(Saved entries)
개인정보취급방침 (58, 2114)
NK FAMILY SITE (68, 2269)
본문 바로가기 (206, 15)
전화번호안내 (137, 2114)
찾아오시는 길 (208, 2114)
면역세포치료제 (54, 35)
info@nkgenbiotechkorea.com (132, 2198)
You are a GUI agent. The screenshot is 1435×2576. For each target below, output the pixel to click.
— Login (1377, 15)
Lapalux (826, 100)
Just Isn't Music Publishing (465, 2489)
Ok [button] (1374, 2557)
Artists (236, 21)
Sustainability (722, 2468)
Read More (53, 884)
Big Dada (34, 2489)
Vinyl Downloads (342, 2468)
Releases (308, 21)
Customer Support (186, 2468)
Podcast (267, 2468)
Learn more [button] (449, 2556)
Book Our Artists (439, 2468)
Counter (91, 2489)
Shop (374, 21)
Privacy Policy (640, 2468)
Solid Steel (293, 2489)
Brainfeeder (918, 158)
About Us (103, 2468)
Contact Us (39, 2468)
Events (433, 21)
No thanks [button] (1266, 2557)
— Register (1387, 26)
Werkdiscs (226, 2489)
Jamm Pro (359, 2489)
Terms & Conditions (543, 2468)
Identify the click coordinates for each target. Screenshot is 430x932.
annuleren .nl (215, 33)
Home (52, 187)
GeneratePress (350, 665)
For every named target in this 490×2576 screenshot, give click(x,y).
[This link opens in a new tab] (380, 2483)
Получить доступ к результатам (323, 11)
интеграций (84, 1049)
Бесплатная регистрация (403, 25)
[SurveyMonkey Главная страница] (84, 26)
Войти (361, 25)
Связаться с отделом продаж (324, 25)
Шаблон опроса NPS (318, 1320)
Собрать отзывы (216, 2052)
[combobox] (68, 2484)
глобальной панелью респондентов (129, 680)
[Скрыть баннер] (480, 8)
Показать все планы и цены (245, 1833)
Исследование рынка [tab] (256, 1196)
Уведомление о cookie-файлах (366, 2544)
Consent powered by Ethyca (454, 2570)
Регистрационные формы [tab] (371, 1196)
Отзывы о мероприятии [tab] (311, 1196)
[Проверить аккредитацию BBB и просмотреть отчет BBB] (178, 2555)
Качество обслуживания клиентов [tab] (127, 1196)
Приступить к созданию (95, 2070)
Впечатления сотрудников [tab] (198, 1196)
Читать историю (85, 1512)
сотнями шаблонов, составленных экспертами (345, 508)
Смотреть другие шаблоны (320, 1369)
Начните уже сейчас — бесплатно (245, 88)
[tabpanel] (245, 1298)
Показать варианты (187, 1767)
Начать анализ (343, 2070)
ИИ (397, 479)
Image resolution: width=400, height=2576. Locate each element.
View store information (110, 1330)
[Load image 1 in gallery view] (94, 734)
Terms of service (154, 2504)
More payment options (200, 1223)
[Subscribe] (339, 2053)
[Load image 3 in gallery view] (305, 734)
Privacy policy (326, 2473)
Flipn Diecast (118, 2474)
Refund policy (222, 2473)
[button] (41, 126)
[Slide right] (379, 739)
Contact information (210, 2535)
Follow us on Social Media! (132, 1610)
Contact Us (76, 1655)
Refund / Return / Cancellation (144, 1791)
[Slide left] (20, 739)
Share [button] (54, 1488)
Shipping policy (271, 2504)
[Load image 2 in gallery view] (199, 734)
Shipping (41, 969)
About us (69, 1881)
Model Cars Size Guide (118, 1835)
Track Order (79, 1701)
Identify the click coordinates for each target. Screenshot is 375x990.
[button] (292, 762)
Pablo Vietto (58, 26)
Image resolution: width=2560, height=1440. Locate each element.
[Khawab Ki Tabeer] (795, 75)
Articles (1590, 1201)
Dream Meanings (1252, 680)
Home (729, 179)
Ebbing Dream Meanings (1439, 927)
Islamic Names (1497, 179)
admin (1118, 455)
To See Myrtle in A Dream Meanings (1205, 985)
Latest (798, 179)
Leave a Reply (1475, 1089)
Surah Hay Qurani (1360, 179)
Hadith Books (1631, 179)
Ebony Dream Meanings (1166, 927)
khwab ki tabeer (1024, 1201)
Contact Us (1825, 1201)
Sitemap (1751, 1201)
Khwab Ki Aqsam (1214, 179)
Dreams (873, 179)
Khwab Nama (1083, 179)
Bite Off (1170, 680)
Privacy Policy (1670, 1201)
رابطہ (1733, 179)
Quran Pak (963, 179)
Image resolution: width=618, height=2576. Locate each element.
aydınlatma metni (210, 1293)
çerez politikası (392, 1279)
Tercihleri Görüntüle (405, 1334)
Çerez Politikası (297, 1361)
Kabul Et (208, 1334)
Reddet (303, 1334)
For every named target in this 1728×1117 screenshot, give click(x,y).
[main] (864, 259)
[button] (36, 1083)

▶ [Instructions to follow]
Starting at the line that has "Собрать отзывы (216, 2052)" and ending at the line that has "[Проверить аккредитацию BBB", please write out the lines above exactly, leaving out all others.

▶ [Result for this exercise]
Собрать отзывы (216, 2052)
[combobox] (68, 2484)
глобальной панелью респондентов (129, 680)
[Скрыть баннер] (480, 8)
Показать все планы и цены (245, 1833)
Исследование рынка [tab] (256, 1196)
Уведомление о cookie-файлах (366, 2544)
Consent powered by Ethyca (454, 2570)
Регистрационные формы [tab] (371, 1196)
Отзывы о мероприятии [tab] (311, 1196)
[Проверить аккредитацию BBB и просмотреть отчет BBB] (178, 2555)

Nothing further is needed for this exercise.